The Plus in Plus-Size Strategy

24 February 2020
Author: Jasmine Waters

In the American market alone, up to 68% of female consumers now wear a size 14 or above.

There has been a relatively slow climb for the global industry to take heed, but the plus-size market is proving to have a vast earning potential that has hardly been tapped. There has been a noticeable increase in a growing number of women who feel they’re not only being under-represented, but whose needs are not being met in terms of retail offerings. What – if anything – has changed for the plus-size market, and what still needs to change?

What is the plus-size market like currently? 
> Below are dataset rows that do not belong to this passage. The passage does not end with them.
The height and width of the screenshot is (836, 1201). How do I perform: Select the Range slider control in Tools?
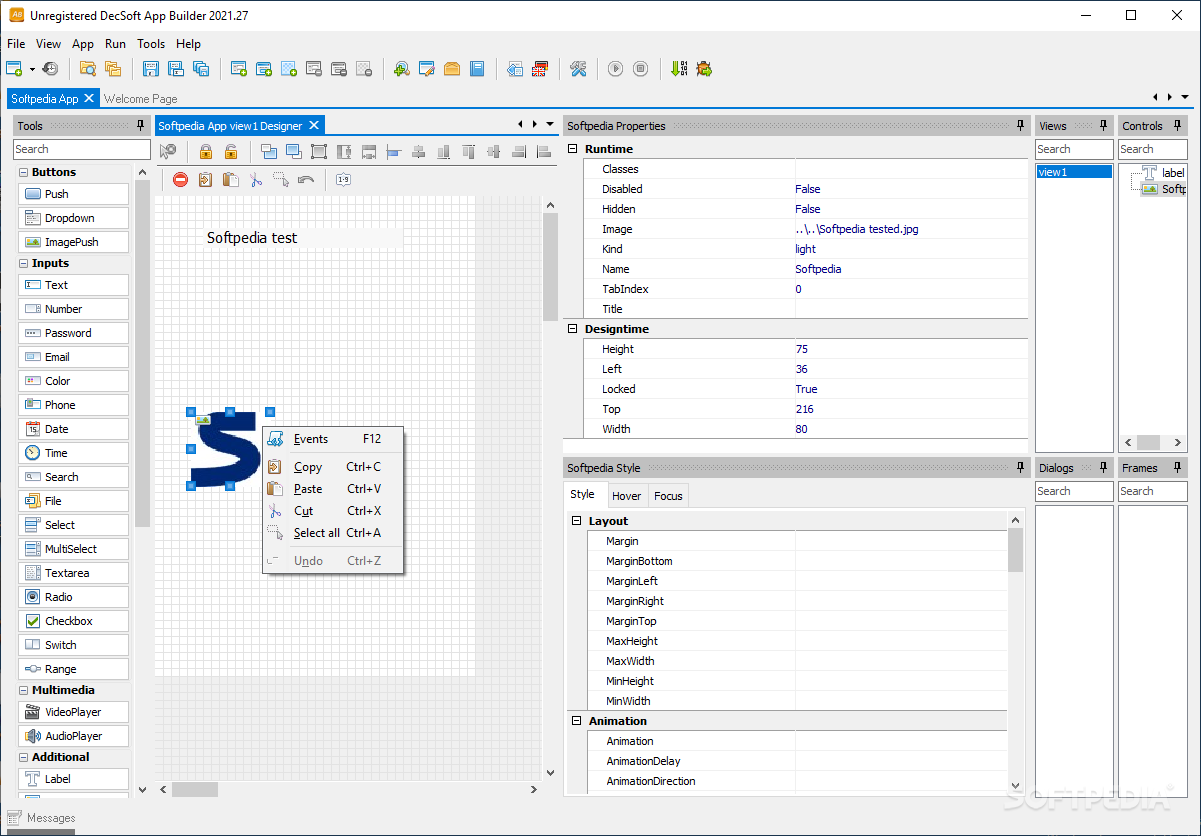click(x=73, y=669)
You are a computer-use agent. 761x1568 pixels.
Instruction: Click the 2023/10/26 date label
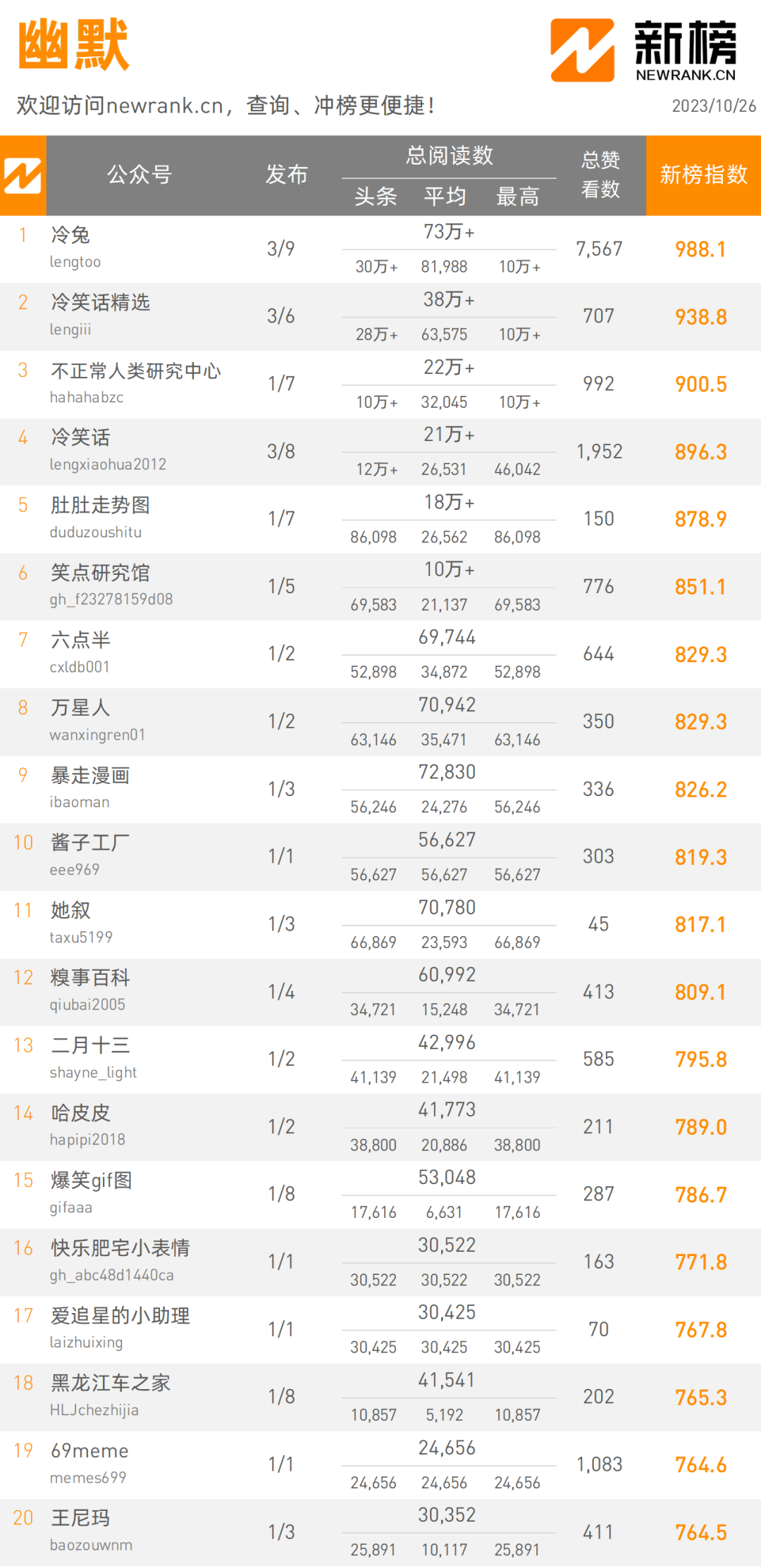click(x=714, y=106)
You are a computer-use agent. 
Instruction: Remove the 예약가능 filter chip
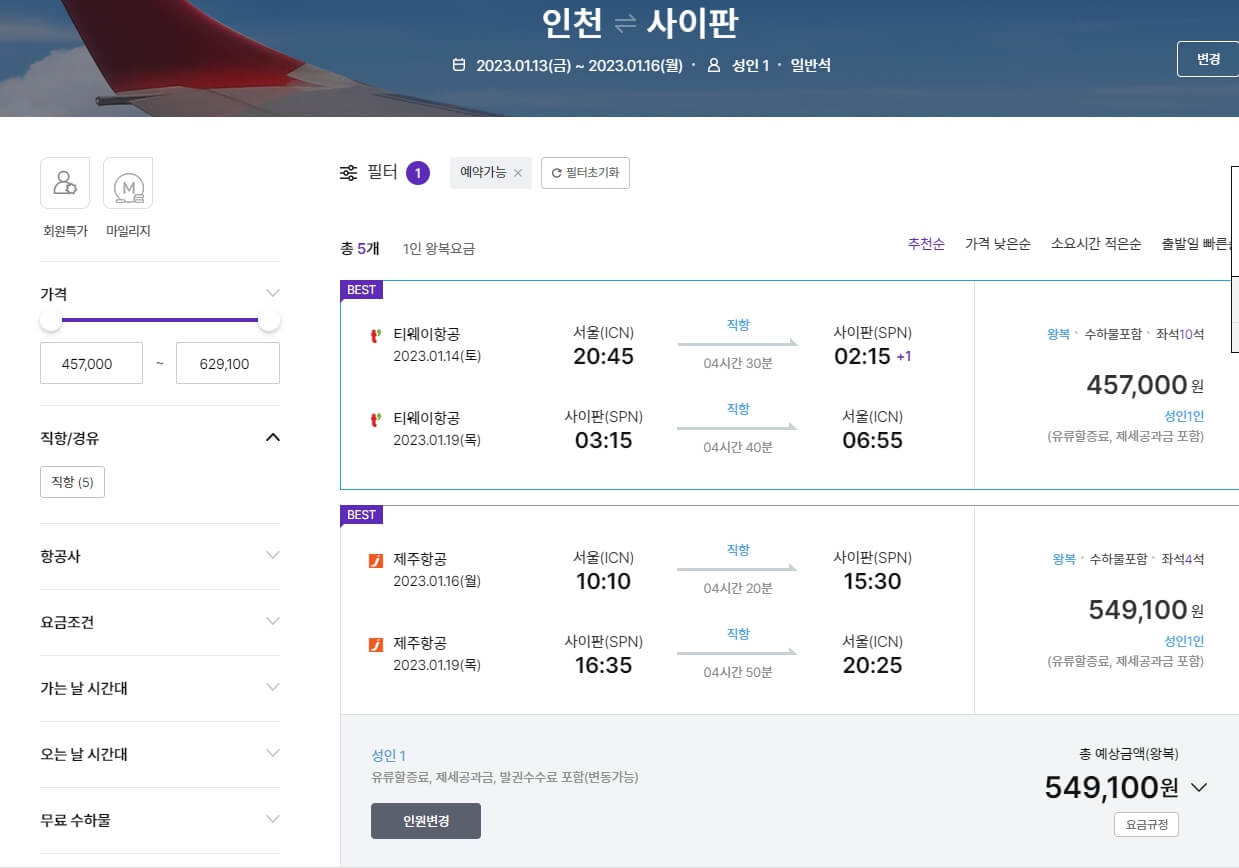click(517, 171)
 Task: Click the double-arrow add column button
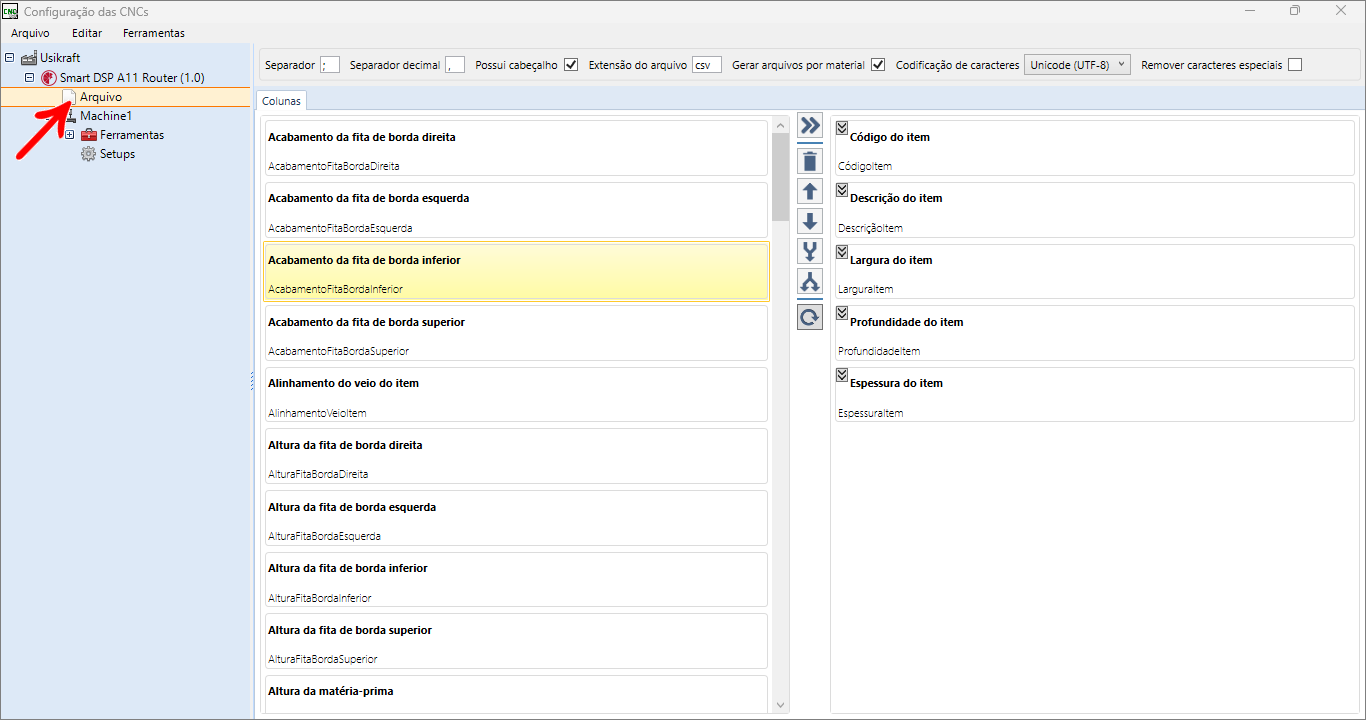pyautogui.click(x=810, y=126)
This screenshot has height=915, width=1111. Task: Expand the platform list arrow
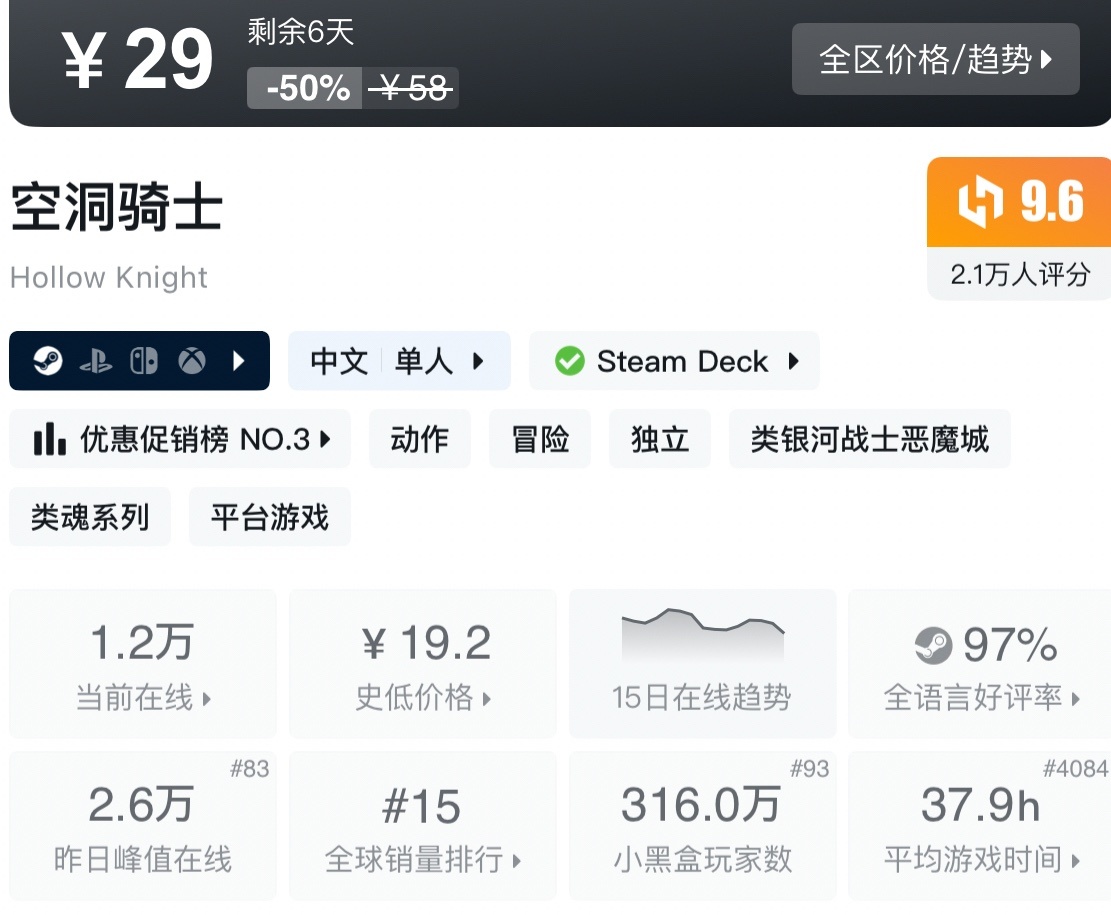click(x=239, y=361)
Large well-known brands such as Nike are beginning to take more of an active response to their responsibility to the plus-size market, extending sizing which could absorb overall costs more easily. Alongside this, independent brands are beginning to completely reshape how plus-size is seen, filling gaps that more established companies could only dream of doing. Now, more types of garments than ever before are readily available at the click of one button - with companies that take a clear body positive stance taking their accessibility out of the niche corners of retail and into the mainstream. Between 2013 and 2016 alone, there was a 14% increase in revenue in the plus-size category (US), a lot of which has been arguably accredited to social media. With the market now a supposed $24 billion opportunity to capitalise on, our increased use of social media has allowed for consumers to be empowered and to start more meaningful conversations, even if this does mean criticising the very brands that refuse to join the movement. Mainstream, ‘traditional’ companies – media and otherwise - have often avoided or ignored the needs of the customers who don’t fit into the conventional size 8 cookie cutter mould. As a result of this, many plus-size influencers have since emerged, launching their own ranges and celebrating others and events that can attract large followings in themselves.

What can still be done?

Since the dawn of social media itself, a bigger voice has been established for women to push pack against outdated marketing stereotypes and challenging brands to think beyond the limits they seem to have implemented. A shift is starting to happen in how ‘fuller figured’ women are perceived, being unapologetically recognized for the community’s diversity. Yet, there is still much more that needs to be achieved within this field. There is always room for continued growth, with more representation sorely needed. If plus-size consumers had to wait around for mainstream channels to get their act together, much that we have now would not have been achieved (a great example being Full Figured Fashion Week in New York).  More fast-fashion brands (Zara, H&M) are providing more options, with high-fashion and ‘statement’ pieces still elusive. The emphasis needs to remain on having as many options and as much access as possible – if brands of all kinds continue to engage with the customer, technology and social media will always provide room for future innovators.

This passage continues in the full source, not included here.